Vielfältige Formen des Zusammenlebens

"Klein Istanbul" oder "Türkenviertel" - die Umgangssprache kennt viele Namen für Stadtteile mit hohem Migrantenanteil. Sie suggerieren eine Gleichförmigkeit von Migrantenvierteln in Deutschland, die so nicht existiert. Denn kein Viertel gleicht in der Entstehungsgeschichte, den dominierenden sozialen und nationalen Gruppen, den Wohnformen, Problemen und Ressourcen dem anderen. Aus der Vielfalt dieser Viertel stellen wir einige Beispiele vor.

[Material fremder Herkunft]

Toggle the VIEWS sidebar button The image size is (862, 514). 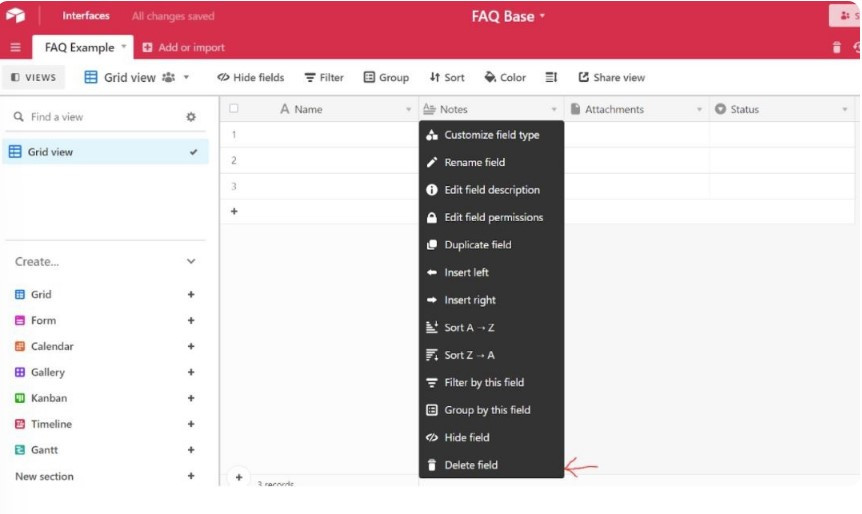(33, 78)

Gladbeck - Butendorf: Ein Arbeiterstadtteil und seine Moschee

Deutlich wird mit dem Ezan zum Gebet in die Moschee in Gladbeck-Butendorf gerufen, doch im Stadtteil ist nichts zu hören. Dabei wäre das über 25 m hohe Minarett der Türkiye Camii mit der eindrucksvollen Kuppel ein geeigneter Ort, um den Gebetsruf des Muezzin weit in den Stadtteil zu tragen. Aber aus Rücksicht gegenüber den Bewohnern wird der Ruf nur innerhalb des Gebäudes übertragen. Mit der Grundsteinlegung 1997 und der Einweihung 1998 entstand nicht nur ein Gebetshaus für die überwiegend türkischen Mitglieder, sondern ein türkisch-islamisches Kulturzentrum mit vielfältigen Angeboten für alle Altersgruppen und Geschlechter. Der für den Bau zuständige Kulturverein "Diyanet Türk-Islam Kultur Landstraße" hat viel Energie investiert und die Finanzierung über Spenden und Leihgaben gesichert. Über acht Jahre dauerte es, bis die Moschee endgültig stand.

Gladbeck ist eine typische Ruhrgebietsstadt, die mit der Nordwanderung des Kohlebergbaus Ende des 19. Jahrhunderts einen sprunghaften Anstieg der Bevölkerung verzeichnete. In den 1950er Jahren erreichte diese Entwicklung ihren Höhepunkt. In der Folgezeit machten sich erste Anzeichen der Bergbaukrise bemerkbar. 1971 endete mit der Schließung der Zeche Graf Moltke die Bergbaugeschichte der Stadt. Der südöstlich an die Innenstadt angrenzende Stadtteil Butendorf wurde durch diese Entwicklung entscheidend geprägt. Das ländliche Dorf entwickelte sich rasch zu einem Arbeiterstadtteil umgeben von montanindustriellen Anlagen. Diese Entwicklung setzte sich nach dem Zweiten Weltkrieg fort und prägte die Siedlungs- wie die Bevölkerungsstruktur des Stadtteils bis heute.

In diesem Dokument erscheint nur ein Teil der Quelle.